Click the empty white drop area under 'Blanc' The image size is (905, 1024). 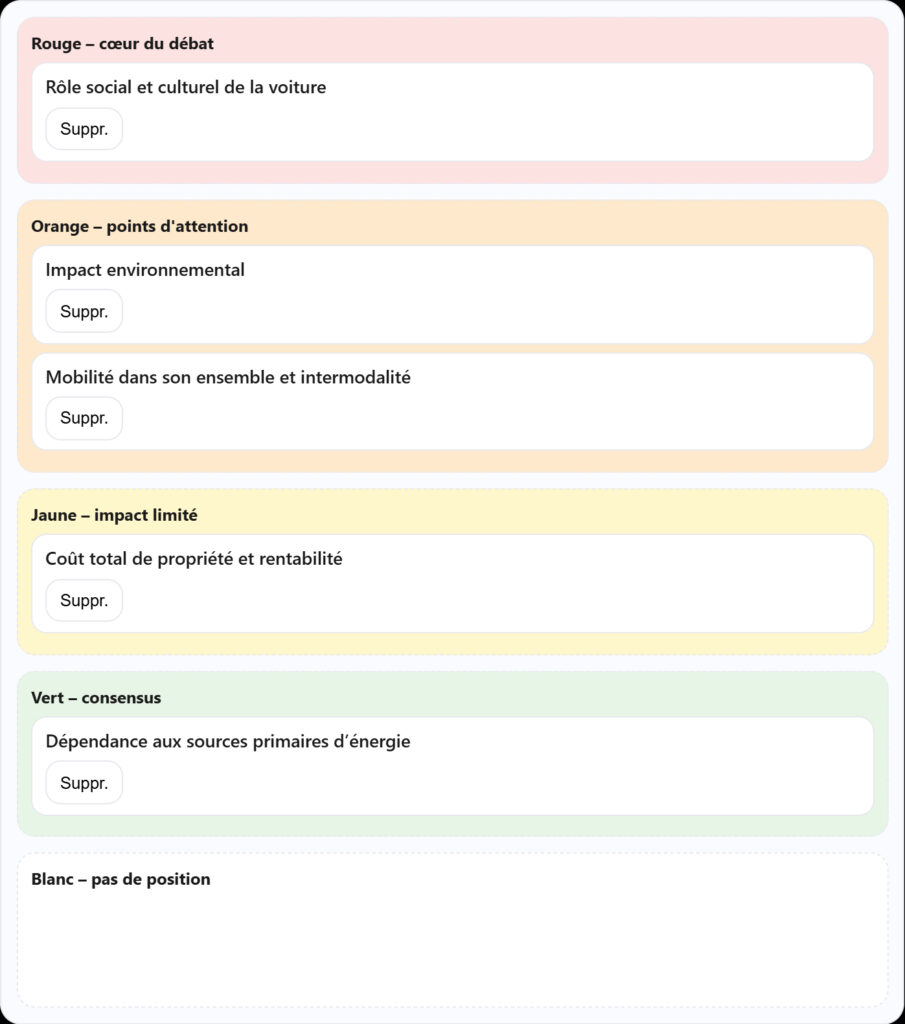[452, 950]
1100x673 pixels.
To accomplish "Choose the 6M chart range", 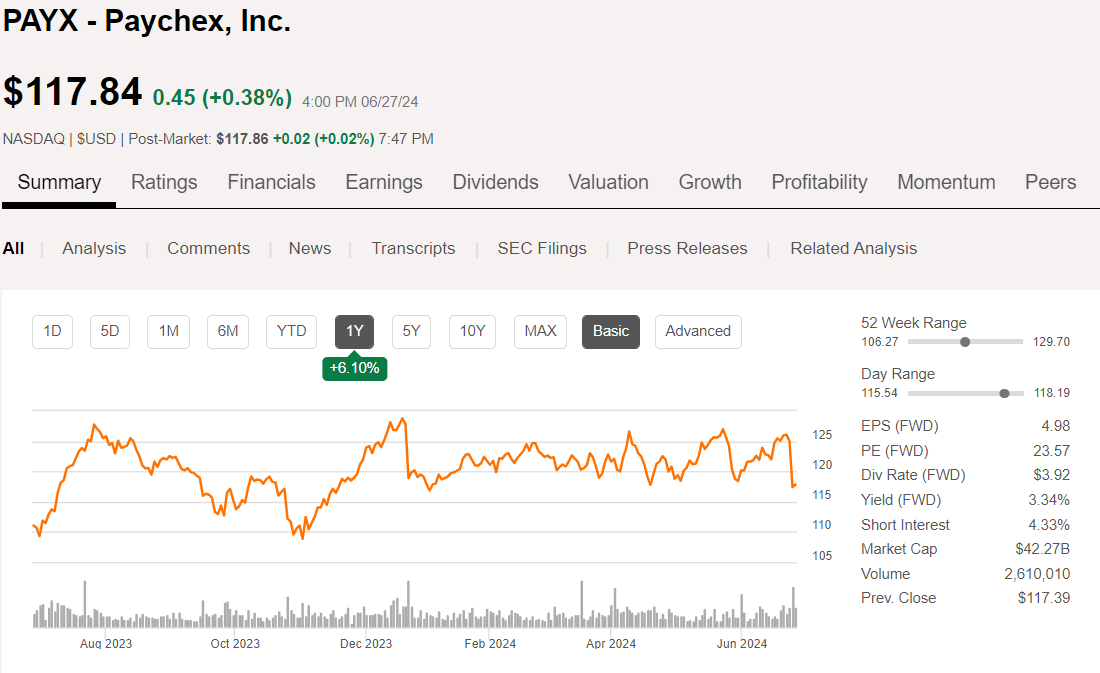I will 228,331.
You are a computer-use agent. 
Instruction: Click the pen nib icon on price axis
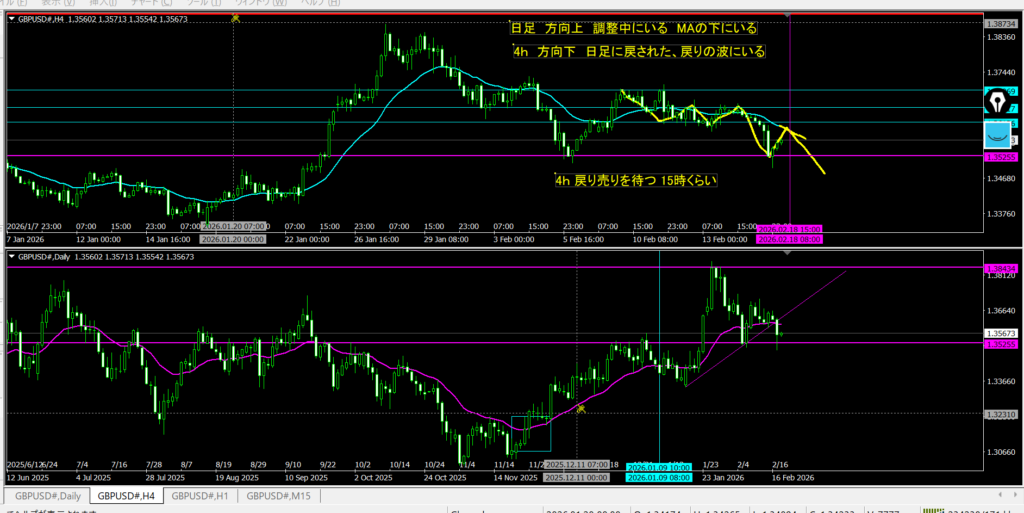click(999, 101)
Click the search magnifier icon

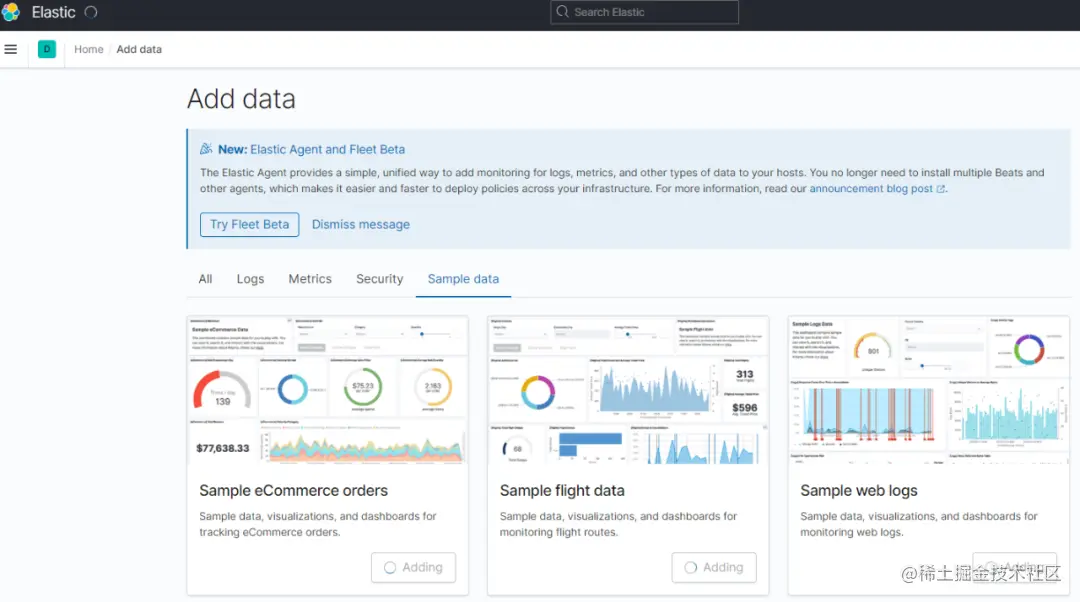[x=562, y=12]
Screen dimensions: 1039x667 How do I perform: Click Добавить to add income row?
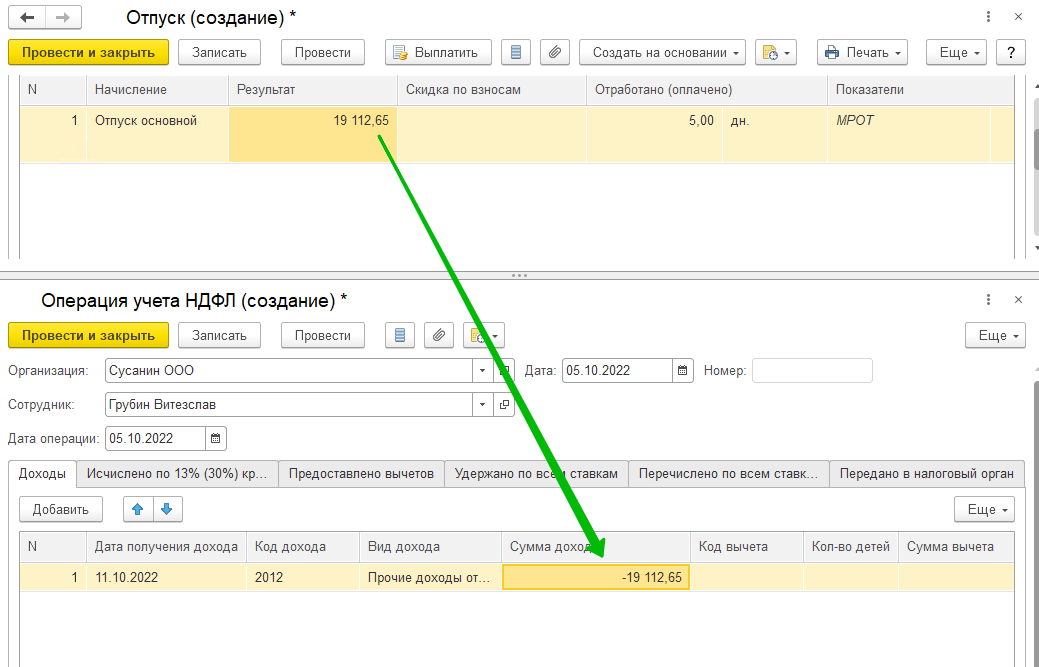coord(61,509)
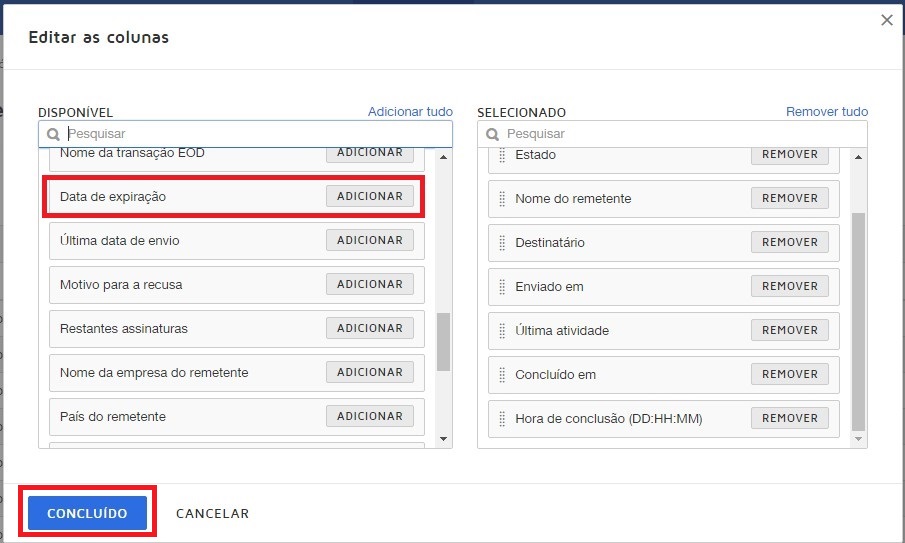Remove the Destinatário column
Viewport: 905px width, 543px height.
(790, 242)
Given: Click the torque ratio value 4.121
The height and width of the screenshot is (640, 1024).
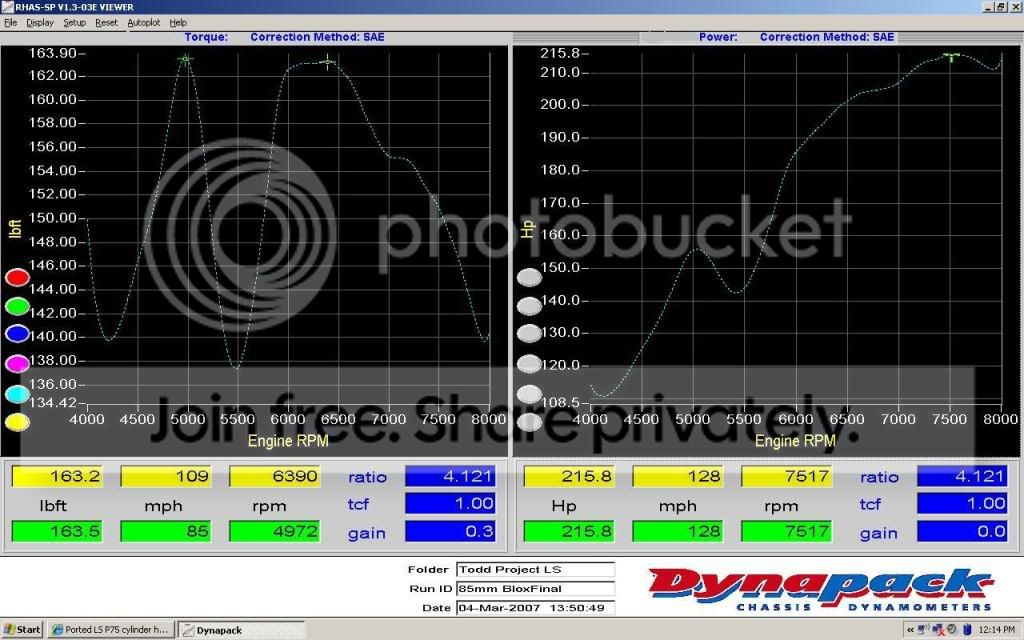Looking at the screenshot, I should 449,477.
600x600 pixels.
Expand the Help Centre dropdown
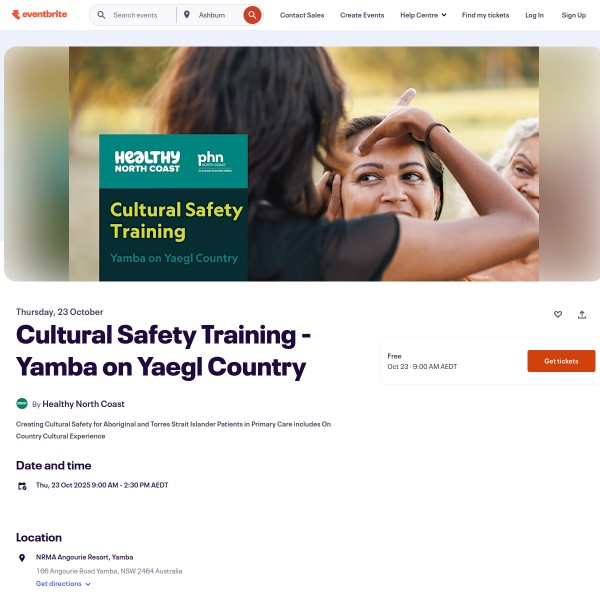[423, 15]
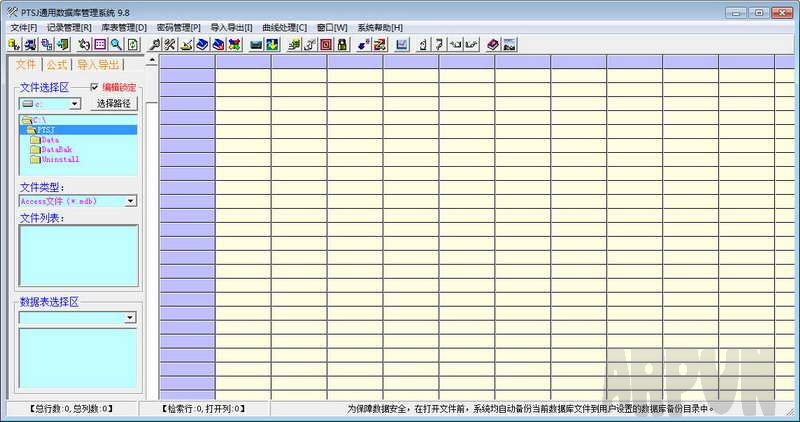Click the red square target toolbar icon
The width and height of the screenshot is (800, 422).
pos(326,45)
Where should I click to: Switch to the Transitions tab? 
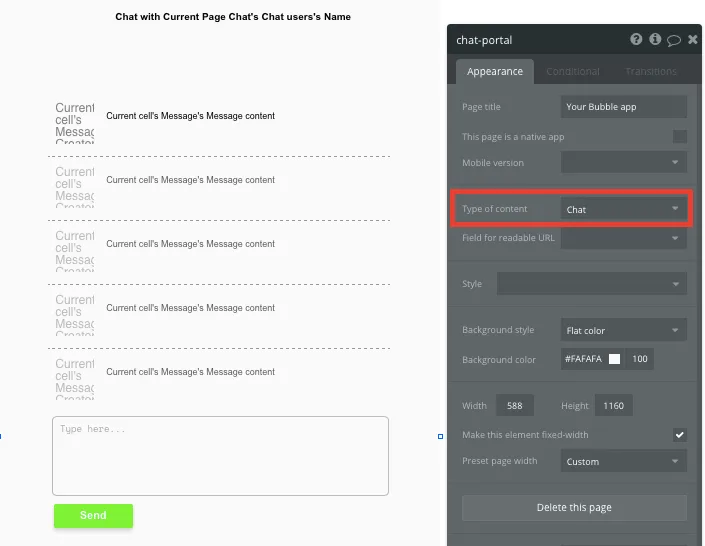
────────────────────
▸ **What is required**: Please print the lines from the one holding "Expand the Help Centre dropdown" through the end of the records above, unchanged and with the pictures left out.

▸ **Result for this exercise**:
Expand the Help Centre dropdown
[423, 15]
Click the red square target toolbar icon
The width and height of the screenshot is (800, 422).
pos(326,45)
Where should I click to: Switch to the Transitions tab? 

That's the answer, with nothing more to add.